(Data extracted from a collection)

<<<<

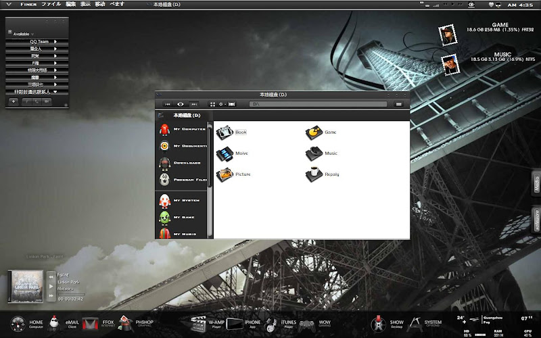This screenshot has height=338, width=541.
Task: Click the D:\ address bar field
Action: tap(318, 104)
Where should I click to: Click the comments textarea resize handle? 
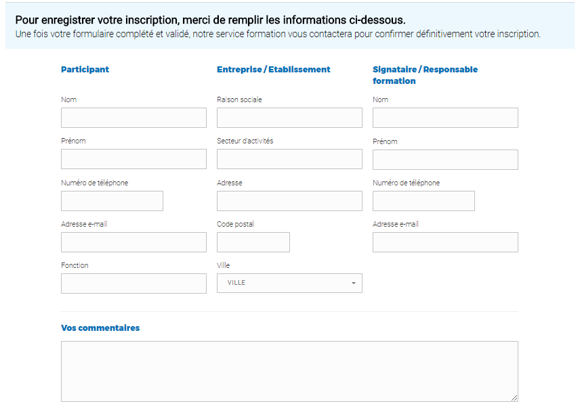tap(514, 398)
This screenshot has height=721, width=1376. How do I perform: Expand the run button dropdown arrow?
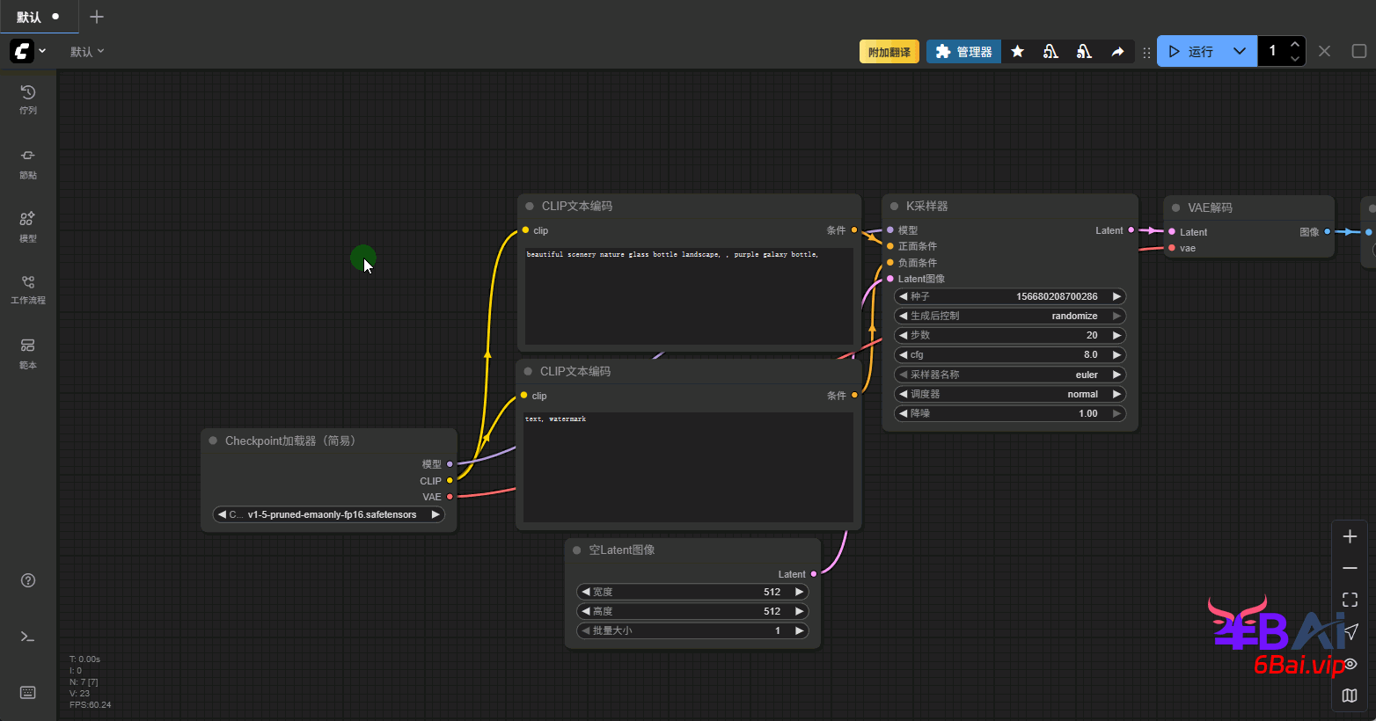1239,52
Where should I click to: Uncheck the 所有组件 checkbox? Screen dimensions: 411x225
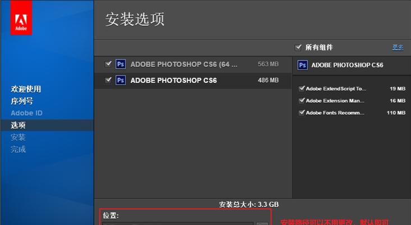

>>>>

§ What the exercise asks
Format the data as a numbered list, beginning with the line that contains "This screenshot has height=721, width=1376." (inclusive) and ending with the last line of the data (inclusive), omitting blank lines and the pictures.

§ Exercise response
1. This screenshot has height=721, width=1376. How do I perform: Expand the run button dropdown arrow?
2. 1239,52
3. Where should I click to: Uncheck the 所有组件 checkbox? Screen dimensions: 411x225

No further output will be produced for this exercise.